Review: The Hematophages by Stephen Kozeniewski

Published by Sinister Grin Press

Synopsis:

Doctoral student Paige Ambroziak is a “station bunny” – she’s never set foot off the deep space outpost where she grew up. But when she’s offered a small fortune to join a clandestine salvage mission, she jumps at the chance to leave the cutthroat world of academia behind.

Paige is convinced she’s been enlisted to find the legendary Manifest Destiny, a long-lost colonization vessel from an era before the corporations ruled Earth and its colonies. Whatever she’s looking for, though, rests in the blood-like seas of a planet-sized organism called a fleshworld.

Dangers abound for Paige and her shipmates. Flying outside charted space means competing corporations can shoot them on sight rather than respect their salvage rights. The area is also crawling with pirates like the ghoulish skin-wrappers, known for murdering anyone they can’t extort.

But the greatest threat to Paige’s mission is the nauseating alien parasites which infest the fleshworld. These lamprey-like monstrosities are used to swimming freely in an ocean of blood, and will happily spill a new one from the veins of the outsiders who have tainted their home. In just a few short, bone-chilling hours Paige learns that there are no limits to the depravity and violence of the grotesque nightmares known as…THE HEMATOPHAGES.

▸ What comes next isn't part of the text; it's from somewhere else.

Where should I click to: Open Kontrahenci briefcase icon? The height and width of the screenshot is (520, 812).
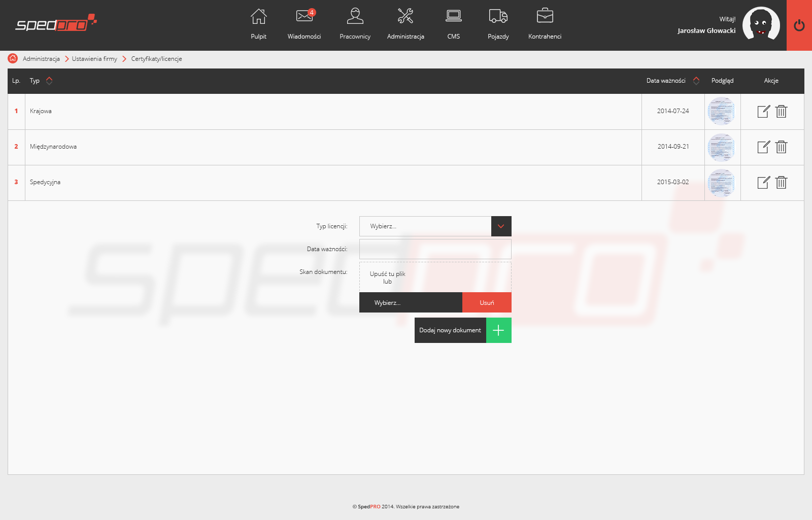545,17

Stephen Kozeniewski gives another big ‘fuck you’ to anyone demanding him to settle down and pick a genre, and I couldn’t be happier!

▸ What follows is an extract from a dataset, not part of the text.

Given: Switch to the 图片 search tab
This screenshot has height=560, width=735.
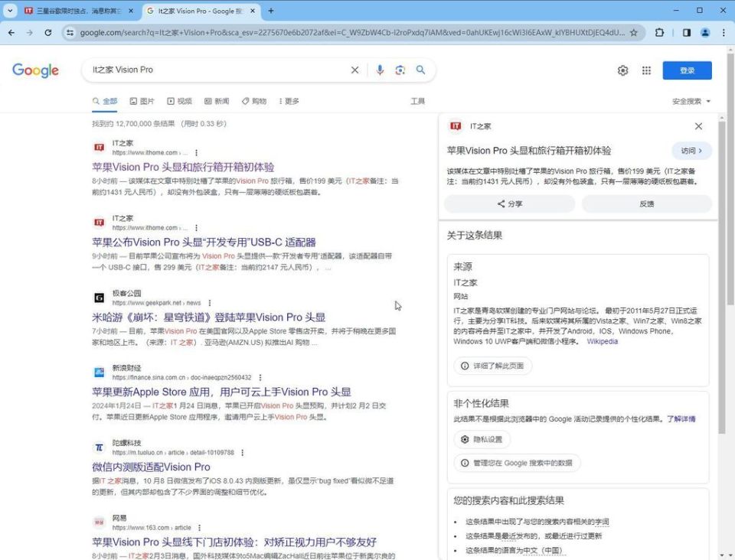Looking at the screenshot, I should click(146, 100).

So far, his books have ranged between zombies, vampires, a clone society and dystopian civil war – this one is about evil space leeches.

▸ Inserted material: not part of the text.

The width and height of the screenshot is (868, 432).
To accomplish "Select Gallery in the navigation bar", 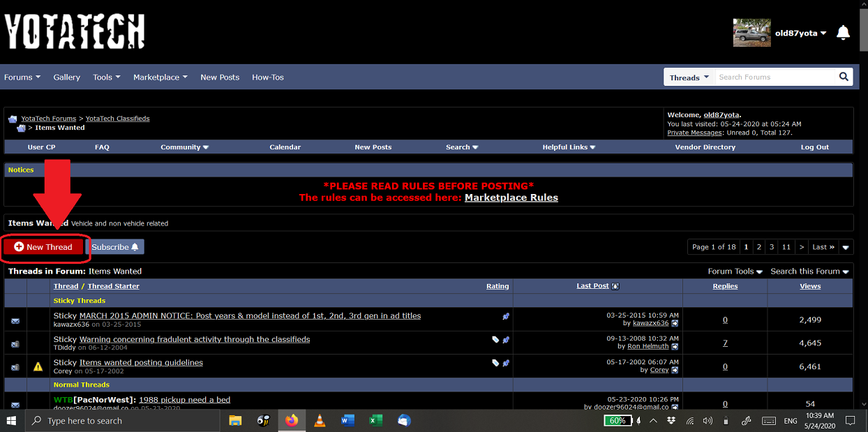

Kozeniewski adds his usual light touch in the social commentary in his world building – humanity has screwed its way across the cosmos, now populating several planets and space stations. Instead of nations, humanity is now divided by the companies that they work for and everything is done with the bottom-line in mind.

What I love most about this kind of world building is that it sets the scene for the story, but they’re not central to the story they just are. There’s no ranting and raving by the author to make you listen to his world view, he just throws in a few tidbits and then gets on with telling another amazing story. This book manages to be stomach churningly gory, but by stimulating the imagination rather than through graphic description.

Ambroziak is a brutally ambitious scientist who has been offered the opportunity of a lifetime to set the trajectory of her career. She joins a mission to recover the Manifest Destiny,  a vanished ship with all the celebrity of the Titanic , but a couple of things stand in her way. Namely, space pirates and evil leeches.

Space pirates, captained by the best literary character of all time: Nia.
That’s right! There’s finally a ‘Nia’ in an English language book!!
There pirates aren’t your usual swashbucklers, they’re like a combination between Firefly’s Reavers and something even worse. For me, the horror started when the pirates arrived, their physical appearance was nasty enough but their back story is even worse.

Once our intrepid explorers have landed on the blood planet, the story shifts tone and becomes more claustrophobic and genuinely terrifying. I’m a sucker (pun intended) for alien parasites and horror mixed with sci-fi, Kozeniewski managed to gather all of my favourite things, wrap them up in a writing style I adore and advertise it on Facebook at a moment I was looking for a new horror read. I tend not to re-read titles (there are too many books out there in the world) but if this one should be turned into an audiobook, I see that being something I could listen to over and over again.

I couldn’t put the book down a and felt a little nauseous at times, Kozeniewski is getting more twisted as time goes by and I’m both eager and terrified to read whatever he releases next.